If you were used to receiving a refund because you claimed your children but can no longer claim them, the transition can be rough. The shock is common for parents, the first year they file without dependents. Refunds are considerably lower, or worse, there’s now a tax liability.
What to do?
If you’re paid wages or salary the easiest solution, from a tax point, is to update your W4. If you previously filed as head of household, and marked that status on your W4, you’ll want to go back and mark “single”.
If you’re self-employed and can no longer claim dependents the only solution available is to make estimated payments. These are quarterly payments that are meant to cover both your income tax and self-employment tax.
Estimated Payments
Taxpayers who expect to owe at least $1,000 on their tax return, and who are unable to have tax withheld, must make quarterly payments the year prior.
A good starting point is last year’s tax return. Your 1040 will show your gross income and expenses. If you expect your income and expenses to be similar, then your self-employment tax will also be similar.
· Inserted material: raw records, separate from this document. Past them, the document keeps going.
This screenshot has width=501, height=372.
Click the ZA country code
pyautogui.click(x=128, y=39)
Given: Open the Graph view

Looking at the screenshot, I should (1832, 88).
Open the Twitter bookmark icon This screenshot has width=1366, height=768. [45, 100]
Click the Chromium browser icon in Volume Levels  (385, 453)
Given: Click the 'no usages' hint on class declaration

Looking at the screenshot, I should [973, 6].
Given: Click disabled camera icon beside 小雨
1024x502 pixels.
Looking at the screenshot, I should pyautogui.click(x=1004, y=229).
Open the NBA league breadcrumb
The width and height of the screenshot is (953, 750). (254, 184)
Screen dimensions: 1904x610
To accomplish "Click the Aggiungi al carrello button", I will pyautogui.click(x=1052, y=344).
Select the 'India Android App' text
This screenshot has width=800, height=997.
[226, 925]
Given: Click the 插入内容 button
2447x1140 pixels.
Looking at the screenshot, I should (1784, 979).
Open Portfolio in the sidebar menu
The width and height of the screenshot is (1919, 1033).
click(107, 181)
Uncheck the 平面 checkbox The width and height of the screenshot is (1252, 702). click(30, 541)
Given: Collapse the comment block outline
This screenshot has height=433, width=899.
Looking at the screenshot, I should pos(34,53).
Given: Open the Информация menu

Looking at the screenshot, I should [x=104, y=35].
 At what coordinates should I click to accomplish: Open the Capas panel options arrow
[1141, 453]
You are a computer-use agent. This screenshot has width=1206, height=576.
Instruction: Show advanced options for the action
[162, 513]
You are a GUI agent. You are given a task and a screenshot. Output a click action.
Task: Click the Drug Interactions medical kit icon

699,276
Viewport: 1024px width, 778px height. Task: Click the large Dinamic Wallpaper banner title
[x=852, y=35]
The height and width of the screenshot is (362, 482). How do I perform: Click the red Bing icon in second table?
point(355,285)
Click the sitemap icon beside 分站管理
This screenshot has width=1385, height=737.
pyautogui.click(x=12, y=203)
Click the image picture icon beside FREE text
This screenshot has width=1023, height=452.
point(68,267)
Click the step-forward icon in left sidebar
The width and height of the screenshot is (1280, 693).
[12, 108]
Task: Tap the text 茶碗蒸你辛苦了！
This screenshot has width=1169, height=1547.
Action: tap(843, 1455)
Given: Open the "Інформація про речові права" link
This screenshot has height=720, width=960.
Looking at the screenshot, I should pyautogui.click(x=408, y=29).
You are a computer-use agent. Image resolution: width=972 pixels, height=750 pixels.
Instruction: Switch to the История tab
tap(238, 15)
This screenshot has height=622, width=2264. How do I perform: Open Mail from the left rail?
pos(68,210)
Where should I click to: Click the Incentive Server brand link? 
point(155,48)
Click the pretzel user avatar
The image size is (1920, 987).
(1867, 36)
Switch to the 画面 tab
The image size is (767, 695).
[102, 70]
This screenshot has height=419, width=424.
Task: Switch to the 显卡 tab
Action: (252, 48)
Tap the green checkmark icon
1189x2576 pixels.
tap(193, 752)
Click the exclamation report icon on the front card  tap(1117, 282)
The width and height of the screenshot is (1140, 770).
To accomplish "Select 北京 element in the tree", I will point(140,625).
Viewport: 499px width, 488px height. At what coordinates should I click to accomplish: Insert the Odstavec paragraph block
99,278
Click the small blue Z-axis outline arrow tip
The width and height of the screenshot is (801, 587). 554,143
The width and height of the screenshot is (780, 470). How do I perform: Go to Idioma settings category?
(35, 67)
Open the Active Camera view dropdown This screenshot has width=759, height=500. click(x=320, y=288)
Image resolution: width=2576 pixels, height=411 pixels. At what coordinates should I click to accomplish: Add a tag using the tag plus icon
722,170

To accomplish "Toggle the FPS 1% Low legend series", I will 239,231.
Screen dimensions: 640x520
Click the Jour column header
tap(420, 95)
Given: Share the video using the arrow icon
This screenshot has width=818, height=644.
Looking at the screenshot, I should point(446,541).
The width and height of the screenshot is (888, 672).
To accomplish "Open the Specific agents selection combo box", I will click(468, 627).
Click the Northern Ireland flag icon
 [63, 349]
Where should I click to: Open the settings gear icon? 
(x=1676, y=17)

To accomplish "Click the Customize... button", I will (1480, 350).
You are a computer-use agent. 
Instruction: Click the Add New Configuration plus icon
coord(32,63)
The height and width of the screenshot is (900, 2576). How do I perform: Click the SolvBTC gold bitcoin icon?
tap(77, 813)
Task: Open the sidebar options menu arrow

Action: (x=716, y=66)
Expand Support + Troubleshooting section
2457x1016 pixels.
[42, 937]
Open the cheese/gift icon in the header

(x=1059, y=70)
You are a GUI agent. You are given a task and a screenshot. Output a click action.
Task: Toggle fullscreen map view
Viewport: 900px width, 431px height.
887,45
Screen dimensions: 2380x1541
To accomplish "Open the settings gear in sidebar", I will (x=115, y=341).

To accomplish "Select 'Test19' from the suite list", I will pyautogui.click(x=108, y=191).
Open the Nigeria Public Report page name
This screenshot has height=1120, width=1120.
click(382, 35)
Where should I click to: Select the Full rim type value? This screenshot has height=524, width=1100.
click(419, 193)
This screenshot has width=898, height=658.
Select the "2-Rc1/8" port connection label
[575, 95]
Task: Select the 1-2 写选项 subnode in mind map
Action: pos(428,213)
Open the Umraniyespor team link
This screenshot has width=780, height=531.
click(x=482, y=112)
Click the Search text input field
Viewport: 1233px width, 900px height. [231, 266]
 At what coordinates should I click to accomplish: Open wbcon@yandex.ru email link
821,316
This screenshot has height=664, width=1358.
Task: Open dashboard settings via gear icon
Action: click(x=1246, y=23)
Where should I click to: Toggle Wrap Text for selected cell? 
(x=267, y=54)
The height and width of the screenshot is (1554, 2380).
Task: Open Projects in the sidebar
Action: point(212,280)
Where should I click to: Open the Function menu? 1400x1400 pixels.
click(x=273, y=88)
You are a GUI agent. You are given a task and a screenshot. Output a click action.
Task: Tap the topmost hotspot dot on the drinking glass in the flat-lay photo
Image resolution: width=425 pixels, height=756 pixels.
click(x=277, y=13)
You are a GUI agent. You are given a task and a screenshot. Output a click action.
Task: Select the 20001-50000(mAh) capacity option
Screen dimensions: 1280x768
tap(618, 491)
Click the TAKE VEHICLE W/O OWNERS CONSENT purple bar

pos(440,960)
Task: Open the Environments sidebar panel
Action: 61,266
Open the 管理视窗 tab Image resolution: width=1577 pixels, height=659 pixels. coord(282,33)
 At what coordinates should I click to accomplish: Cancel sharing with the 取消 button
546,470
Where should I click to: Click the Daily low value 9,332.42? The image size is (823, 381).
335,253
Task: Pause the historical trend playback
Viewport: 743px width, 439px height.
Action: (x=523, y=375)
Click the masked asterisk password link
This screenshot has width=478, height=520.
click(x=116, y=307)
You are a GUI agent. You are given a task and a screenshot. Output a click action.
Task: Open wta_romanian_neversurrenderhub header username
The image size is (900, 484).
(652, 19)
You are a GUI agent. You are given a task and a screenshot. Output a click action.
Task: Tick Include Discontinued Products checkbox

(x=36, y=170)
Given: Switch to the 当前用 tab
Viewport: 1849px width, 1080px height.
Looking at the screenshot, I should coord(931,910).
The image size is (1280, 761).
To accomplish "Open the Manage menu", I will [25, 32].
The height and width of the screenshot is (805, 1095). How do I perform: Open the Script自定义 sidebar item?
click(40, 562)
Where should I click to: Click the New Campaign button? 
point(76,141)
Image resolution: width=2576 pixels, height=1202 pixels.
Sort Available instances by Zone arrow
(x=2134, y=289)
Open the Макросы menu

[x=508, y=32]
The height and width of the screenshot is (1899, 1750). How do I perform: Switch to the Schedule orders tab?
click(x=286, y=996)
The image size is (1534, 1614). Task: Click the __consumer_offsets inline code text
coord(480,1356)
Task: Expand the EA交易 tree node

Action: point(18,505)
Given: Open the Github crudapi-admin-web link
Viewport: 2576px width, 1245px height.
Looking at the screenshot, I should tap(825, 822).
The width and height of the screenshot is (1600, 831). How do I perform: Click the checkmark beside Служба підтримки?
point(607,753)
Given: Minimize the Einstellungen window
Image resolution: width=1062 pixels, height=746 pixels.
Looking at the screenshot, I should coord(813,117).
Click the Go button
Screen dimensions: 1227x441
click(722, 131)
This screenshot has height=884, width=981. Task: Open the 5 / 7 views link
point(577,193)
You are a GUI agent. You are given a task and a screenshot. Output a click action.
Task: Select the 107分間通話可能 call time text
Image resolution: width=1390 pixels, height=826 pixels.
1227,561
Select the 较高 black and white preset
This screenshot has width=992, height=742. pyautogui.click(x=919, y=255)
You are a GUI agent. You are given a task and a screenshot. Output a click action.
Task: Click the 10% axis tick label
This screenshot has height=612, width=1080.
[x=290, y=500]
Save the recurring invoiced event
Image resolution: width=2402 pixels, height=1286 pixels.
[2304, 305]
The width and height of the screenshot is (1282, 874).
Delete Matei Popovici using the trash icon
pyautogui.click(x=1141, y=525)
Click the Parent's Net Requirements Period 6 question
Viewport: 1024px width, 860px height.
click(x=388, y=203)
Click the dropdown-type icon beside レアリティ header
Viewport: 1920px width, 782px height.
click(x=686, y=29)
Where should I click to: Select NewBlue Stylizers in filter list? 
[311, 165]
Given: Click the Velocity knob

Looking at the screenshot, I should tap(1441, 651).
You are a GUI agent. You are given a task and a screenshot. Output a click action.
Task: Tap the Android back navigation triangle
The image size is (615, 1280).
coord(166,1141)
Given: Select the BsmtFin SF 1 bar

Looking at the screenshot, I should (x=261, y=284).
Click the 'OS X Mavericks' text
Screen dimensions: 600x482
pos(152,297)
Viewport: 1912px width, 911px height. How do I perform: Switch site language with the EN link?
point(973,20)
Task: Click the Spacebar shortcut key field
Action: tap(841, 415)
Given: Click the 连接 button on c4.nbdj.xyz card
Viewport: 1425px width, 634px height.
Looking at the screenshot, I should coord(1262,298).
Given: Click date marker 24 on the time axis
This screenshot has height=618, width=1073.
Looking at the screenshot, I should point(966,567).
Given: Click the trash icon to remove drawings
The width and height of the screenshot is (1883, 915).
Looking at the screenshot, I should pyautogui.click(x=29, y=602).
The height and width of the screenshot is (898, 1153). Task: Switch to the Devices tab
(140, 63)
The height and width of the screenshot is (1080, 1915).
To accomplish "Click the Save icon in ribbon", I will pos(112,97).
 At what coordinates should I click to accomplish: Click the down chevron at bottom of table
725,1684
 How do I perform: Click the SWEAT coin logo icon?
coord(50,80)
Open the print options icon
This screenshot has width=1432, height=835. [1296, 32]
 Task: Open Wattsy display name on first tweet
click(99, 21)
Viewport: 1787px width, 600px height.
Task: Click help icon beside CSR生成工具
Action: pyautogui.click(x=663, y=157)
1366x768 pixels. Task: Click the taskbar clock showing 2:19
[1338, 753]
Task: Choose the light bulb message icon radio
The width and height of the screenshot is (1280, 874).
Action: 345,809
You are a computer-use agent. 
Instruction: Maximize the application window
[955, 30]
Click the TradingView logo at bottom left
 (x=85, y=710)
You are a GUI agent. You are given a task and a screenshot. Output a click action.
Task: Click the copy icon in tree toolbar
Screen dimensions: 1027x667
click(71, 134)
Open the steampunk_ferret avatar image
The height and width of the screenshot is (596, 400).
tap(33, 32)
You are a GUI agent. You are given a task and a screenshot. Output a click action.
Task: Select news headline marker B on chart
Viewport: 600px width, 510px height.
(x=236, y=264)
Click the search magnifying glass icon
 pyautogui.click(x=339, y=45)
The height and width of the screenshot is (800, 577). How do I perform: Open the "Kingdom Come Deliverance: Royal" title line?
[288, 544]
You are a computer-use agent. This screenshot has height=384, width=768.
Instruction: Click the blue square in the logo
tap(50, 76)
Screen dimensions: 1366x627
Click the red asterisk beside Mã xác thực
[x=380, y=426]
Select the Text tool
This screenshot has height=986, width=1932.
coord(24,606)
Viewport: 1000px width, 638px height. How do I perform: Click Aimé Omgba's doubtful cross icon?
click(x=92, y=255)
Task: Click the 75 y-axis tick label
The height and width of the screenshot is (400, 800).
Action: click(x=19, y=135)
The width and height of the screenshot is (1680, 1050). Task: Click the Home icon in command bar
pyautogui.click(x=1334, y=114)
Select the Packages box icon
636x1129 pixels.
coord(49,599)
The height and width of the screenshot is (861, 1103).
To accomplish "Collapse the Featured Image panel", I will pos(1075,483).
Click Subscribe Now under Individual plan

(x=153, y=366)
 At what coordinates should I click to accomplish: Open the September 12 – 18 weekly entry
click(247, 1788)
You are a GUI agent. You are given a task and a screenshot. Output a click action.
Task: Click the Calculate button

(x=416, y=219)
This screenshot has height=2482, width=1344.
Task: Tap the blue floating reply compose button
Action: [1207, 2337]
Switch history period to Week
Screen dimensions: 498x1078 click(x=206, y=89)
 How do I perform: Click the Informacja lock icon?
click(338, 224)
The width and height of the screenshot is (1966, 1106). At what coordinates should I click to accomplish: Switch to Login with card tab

If you’re now filing single, instead of head of household, your income tax will be different, most likely higher.
Form 1040-ES offers worksheets that can help calculate accurate payments.
Tax Planning
Although you may still support your adult children, if they’ve fallen out of dependency eligibility for tax purposes, you’ll have to plan for a new tax scenario. Tax planning can be confusing, but hopefully this guide offers a good start for you.